The Fiery Cross - Diana Gabaldon [523]
Roger was wringing wet; more than the effort of lifting accounted for. There was a big smudge of brownish blood over his chest and stomach. He rubbed the heel of his hand over the knot in his belly, smearing the blood with sweat. He glanced casually round once more. Nothing moved among the trees.
“The women will be pleased,” he said.
Jamie laughed, taking the dirk from his belt.
“I shouldna think so. They’ll be up half the night, butchering and salting.” He nodded in the direction of Roger’s glance.
“Even if it’s near, it willna trouble us. Cats dinna hunt large prey unless they’re hungry.” He looked wryly at the torn flank of the dangling pig. “A half-stone of prime bacon will ha’ satisfied it for the moment, I should think. Though if not—” He glanced at his long rifle, leaning loaded against the trunk of a nearby hickory.
He held the pig while Jamie gutted it, then wrapped the stinking mass of intestines in the cloth from their lunch, while Jamie patiently worked at kindling a fire of green sticks that would keep the flies away from the hanging carcass. Streaked and reeking with blood, waste, and sweat, Roger walked across the field to the small stream that ran by the woods.
He knelt and splashed, arms and face and torso, trying to rid himself of the feeling of being watched. More than once, he had crossed an empty moor in Scotland, only to have a full-grown stag erupt from nowhere in front of him, springing by apparent magic from the heather at his feet. Despite Jamie’s words, he was all too aware that some piece of quiet landscape could abruptly detach itself and take life in a thunder of hooves or a snarl of sudden teeth.
He rinsed his mouth, spat, and drank deep, forcing water past the lingering tightness in his throat. He could still feel the stiff coldness of the pig’s carcass, see the caked dirt in the nostrils, the raw sockets where crows had pecked out the eyes. Gooseflesh prickled over his shoulders, chilled as much by his thoughts as by the cold stream-water.
No great difference between a pig and a man. Flesh to flesh, dust to dust. One stroke, that’s all it took. Slowly, he stretched, savoring the last soreness in his muscles.

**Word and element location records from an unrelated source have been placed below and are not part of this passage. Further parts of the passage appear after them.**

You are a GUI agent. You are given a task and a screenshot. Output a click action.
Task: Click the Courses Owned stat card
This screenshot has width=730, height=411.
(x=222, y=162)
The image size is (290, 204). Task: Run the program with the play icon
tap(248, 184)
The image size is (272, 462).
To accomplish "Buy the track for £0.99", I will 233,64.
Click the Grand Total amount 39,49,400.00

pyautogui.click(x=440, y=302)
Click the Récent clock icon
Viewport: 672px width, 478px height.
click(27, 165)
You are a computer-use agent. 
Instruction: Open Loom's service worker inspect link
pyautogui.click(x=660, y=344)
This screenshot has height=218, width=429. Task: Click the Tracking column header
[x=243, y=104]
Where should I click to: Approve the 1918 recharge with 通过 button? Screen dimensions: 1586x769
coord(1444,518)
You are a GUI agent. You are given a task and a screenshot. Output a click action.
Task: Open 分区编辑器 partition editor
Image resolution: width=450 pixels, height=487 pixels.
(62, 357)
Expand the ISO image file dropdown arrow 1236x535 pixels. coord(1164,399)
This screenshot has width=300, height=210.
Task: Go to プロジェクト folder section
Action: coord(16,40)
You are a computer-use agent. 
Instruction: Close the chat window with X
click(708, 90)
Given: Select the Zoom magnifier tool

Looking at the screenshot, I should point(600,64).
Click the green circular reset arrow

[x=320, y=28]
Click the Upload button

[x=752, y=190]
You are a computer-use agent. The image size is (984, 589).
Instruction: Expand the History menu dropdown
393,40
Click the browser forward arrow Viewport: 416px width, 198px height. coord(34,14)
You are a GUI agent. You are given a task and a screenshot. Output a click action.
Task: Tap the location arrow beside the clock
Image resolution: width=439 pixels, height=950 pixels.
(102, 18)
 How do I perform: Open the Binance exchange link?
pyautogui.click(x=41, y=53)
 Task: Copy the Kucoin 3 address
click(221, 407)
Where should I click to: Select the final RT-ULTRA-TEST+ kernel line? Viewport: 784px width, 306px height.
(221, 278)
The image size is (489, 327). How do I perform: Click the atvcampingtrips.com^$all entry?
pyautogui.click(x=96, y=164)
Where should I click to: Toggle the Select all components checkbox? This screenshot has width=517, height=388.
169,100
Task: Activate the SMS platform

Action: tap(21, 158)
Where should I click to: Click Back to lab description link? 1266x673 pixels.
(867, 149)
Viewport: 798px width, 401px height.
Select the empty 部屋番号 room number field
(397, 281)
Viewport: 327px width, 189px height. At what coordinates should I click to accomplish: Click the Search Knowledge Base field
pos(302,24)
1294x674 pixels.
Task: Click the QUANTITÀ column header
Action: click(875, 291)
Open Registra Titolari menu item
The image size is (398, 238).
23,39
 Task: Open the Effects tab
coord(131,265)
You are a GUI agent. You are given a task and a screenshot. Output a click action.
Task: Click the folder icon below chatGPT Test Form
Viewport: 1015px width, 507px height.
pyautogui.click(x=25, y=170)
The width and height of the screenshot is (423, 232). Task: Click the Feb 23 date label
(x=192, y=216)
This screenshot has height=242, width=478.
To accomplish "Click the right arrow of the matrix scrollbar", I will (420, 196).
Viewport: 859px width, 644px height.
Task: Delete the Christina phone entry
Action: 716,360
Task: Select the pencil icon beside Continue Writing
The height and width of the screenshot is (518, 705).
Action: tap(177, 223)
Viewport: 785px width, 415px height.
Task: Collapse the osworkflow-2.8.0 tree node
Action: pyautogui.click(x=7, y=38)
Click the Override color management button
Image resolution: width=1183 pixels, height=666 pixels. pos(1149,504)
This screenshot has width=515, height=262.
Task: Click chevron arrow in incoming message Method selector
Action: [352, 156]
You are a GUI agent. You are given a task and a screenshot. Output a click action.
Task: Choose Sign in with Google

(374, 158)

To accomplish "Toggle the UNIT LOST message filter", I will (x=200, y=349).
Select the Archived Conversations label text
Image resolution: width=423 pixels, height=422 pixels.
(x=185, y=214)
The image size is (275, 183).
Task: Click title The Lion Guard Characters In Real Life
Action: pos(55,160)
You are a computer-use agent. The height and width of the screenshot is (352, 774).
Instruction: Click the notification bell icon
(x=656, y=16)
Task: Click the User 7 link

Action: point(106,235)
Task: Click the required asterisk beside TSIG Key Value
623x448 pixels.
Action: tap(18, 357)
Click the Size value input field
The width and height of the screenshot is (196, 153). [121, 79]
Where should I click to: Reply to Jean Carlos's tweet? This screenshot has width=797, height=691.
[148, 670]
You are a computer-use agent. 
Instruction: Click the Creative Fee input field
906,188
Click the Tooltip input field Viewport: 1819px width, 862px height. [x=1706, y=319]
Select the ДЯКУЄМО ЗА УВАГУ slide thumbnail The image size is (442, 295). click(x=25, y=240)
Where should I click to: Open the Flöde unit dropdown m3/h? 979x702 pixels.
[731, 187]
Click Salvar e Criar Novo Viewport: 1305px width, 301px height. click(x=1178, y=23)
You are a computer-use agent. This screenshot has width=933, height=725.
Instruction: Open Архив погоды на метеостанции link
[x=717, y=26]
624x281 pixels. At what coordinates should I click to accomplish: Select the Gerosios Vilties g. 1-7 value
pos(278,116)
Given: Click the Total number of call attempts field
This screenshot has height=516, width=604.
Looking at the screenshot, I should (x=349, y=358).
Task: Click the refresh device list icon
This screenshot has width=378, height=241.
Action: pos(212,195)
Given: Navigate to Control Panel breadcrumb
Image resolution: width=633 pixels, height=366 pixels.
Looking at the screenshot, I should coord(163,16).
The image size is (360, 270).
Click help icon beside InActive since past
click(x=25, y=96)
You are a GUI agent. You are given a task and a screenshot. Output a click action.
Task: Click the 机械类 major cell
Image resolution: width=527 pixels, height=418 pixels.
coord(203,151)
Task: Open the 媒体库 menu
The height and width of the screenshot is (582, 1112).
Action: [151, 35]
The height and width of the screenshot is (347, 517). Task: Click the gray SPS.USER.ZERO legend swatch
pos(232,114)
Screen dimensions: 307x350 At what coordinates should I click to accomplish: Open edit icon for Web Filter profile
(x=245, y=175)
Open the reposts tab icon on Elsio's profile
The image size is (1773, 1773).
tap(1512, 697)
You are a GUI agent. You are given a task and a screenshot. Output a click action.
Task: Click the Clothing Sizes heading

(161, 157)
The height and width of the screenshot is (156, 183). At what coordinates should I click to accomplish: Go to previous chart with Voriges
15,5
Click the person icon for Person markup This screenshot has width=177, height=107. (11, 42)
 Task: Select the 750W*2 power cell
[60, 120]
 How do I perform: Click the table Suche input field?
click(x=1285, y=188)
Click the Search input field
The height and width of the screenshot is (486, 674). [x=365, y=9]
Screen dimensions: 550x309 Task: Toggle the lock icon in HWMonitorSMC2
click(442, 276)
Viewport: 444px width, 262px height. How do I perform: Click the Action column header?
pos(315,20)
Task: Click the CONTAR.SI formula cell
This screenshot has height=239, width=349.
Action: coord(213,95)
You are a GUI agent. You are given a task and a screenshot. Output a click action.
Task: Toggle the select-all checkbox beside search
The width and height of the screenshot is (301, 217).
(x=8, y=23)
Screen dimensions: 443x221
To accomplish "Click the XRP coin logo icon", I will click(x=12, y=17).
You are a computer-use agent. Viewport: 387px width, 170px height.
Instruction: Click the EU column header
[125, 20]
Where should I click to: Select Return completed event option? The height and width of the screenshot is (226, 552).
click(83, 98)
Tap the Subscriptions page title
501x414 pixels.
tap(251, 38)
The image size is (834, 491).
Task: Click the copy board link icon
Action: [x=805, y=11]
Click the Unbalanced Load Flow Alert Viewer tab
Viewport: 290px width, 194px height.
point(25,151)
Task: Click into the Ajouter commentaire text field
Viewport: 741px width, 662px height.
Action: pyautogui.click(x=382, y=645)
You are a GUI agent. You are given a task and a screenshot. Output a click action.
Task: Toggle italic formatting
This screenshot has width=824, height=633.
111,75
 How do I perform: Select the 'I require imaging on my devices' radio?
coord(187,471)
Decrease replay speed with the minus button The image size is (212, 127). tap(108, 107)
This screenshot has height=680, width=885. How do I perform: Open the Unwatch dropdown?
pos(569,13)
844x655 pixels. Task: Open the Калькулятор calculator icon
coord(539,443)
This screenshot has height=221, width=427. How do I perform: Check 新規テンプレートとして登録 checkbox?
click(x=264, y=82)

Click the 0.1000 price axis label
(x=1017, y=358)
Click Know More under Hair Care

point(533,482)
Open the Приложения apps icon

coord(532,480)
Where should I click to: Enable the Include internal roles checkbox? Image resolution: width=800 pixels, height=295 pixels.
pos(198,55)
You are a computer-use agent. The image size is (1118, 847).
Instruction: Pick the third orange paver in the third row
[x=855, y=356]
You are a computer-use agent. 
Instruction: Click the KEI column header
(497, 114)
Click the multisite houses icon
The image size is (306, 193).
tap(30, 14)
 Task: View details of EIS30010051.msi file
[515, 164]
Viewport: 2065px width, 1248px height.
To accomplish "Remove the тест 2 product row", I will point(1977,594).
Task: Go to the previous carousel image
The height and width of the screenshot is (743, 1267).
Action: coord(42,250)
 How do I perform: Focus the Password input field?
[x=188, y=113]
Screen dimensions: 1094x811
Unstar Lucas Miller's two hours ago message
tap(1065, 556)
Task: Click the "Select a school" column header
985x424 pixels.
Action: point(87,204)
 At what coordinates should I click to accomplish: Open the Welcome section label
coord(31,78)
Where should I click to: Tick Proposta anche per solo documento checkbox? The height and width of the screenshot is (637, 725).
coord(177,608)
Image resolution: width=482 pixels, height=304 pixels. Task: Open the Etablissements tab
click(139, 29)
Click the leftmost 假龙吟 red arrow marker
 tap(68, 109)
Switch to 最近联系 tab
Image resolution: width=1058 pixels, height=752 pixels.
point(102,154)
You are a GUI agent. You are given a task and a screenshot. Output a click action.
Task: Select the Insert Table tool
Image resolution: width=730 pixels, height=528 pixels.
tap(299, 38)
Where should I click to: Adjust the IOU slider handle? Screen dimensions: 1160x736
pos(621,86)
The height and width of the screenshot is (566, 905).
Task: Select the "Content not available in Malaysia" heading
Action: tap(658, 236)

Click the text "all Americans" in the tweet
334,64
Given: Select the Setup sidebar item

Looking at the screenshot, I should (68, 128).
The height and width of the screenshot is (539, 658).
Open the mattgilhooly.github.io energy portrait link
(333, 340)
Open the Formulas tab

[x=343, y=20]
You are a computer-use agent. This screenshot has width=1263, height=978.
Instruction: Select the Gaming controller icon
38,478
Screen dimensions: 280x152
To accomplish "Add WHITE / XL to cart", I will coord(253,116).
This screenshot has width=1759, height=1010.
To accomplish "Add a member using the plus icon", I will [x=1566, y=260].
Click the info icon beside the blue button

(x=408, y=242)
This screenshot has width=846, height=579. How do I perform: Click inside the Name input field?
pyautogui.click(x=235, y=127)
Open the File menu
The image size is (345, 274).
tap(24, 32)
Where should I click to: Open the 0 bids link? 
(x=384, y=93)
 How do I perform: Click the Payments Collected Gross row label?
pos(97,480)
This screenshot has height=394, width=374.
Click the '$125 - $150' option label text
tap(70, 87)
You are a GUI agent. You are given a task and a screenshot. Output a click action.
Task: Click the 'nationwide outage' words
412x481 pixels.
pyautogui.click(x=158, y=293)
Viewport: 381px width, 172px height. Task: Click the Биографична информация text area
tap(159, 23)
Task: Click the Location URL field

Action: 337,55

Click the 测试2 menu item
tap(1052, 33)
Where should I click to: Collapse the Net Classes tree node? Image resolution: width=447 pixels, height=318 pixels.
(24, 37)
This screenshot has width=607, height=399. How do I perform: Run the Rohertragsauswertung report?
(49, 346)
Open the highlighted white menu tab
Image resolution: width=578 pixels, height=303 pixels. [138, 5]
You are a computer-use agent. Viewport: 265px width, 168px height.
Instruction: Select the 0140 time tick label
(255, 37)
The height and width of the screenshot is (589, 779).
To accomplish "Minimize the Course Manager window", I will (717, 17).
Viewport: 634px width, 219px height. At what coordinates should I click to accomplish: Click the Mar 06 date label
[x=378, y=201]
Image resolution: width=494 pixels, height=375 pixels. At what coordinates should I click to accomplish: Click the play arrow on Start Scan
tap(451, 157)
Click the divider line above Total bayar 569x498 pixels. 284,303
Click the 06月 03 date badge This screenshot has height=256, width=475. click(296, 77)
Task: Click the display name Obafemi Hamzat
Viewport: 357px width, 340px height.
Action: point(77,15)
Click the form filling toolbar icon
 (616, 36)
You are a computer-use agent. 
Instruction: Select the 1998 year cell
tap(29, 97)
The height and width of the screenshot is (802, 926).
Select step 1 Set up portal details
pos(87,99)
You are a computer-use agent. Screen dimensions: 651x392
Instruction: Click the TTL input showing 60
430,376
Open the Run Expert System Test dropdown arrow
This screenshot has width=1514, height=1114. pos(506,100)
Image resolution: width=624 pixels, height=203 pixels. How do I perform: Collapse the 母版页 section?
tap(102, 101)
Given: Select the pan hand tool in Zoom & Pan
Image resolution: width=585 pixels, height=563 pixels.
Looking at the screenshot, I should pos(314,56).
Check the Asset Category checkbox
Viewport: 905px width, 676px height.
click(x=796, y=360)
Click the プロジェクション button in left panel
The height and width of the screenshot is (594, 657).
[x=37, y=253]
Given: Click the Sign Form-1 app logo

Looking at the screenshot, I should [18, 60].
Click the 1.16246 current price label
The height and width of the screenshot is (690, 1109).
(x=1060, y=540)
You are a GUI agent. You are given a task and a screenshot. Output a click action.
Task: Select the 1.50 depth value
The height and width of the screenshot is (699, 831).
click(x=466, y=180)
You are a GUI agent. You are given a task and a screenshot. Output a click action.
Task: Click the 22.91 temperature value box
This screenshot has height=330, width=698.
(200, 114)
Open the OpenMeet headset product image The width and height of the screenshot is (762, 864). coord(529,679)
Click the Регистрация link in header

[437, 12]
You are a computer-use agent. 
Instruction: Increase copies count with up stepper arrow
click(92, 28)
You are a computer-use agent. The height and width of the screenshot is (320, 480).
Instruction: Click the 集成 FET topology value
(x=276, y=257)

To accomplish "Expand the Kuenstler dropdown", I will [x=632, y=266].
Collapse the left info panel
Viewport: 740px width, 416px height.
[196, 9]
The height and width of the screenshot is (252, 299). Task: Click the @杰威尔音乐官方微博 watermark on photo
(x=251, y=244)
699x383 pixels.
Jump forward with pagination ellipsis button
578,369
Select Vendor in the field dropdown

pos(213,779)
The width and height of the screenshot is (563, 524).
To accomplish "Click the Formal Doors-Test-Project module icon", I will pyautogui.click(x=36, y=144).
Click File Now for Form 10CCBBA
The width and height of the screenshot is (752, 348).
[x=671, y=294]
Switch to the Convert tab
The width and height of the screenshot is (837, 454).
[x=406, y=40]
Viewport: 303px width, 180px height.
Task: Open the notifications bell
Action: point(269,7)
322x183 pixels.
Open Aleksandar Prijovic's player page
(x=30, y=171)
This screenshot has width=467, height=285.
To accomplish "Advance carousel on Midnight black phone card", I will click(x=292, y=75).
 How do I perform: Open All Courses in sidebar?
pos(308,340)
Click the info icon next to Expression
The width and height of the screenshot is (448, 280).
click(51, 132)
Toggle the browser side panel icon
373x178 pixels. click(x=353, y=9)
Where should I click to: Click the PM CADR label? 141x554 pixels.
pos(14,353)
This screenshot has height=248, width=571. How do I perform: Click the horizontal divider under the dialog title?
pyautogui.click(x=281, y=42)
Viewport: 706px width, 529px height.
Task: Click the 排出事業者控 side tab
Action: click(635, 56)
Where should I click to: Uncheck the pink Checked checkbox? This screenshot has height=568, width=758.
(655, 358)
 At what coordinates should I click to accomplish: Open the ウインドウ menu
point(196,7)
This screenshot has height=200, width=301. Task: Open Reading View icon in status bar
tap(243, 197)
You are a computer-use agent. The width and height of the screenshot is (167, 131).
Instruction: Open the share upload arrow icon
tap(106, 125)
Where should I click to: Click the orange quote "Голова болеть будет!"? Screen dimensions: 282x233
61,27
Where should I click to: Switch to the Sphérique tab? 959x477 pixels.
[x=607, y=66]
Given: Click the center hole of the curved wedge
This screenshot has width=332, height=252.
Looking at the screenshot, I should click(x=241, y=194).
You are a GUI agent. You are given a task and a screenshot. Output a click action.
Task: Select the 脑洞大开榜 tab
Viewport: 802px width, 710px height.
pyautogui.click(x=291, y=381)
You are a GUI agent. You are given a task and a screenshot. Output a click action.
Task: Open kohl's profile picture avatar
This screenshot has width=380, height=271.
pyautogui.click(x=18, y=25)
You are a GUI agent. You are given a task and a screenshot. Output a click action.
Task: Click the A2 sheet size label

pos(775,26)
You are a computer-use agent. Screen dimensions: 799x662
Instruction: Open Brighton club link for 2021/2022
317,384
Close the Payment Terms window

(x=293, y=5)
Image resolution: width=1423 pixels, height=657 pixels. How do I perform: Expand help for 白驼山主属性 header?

There was a raucous croaking from the chestnut overhead. The crows, black blotches in the yellow leaves, voicing their displeasure at the robbery of their feast.
“Whaur . . . shall we gang and . . . dine the day?” he murmured under his breath, looking up at them. “Not here . . . you bastards. Get along!” Seized by revulsion, he scooped a stone from the bank and hurled it into the tree with all his might. The crows erupted into shrieking flight, and he turned back to the field, grimly satisfied.
But his belly was still knotted, and the words of the corbies’ mocking song echoed in his ears: “Ye’ll sit on his white hause-bane/and I’ll pick oot his bonny blue e’en. Wi’ ae lock o’ his golden hair/we’ll theek oor nest when it grows bare.”
Jamie glanced at his face when he came back, but said nothing. Beyond the field, the pig’s carcass hung above the fire, its outlines hidden in wreaths of smoke.
They had cut the fencerails already, made from pine saplings they’d uprooted; the rough-barked logs lay ready by the edge of the forest. The fence would have drystone pillars to join the wooden rails, though; not one of the simple rick-rack fences meant to keep out deer or mark boundaries, but one solid enough to withstand the jostling of three- and four-hundred-pound hogs.
Within the month, it would be time to drive in the pigs that had been turned out to live wild in the forest, fattening themselves on the chestnut mast that lay thick on the ground. Some would have fallen prey to wild animals or accident, but there would likely be fifty or sixty left to slaughter or sell.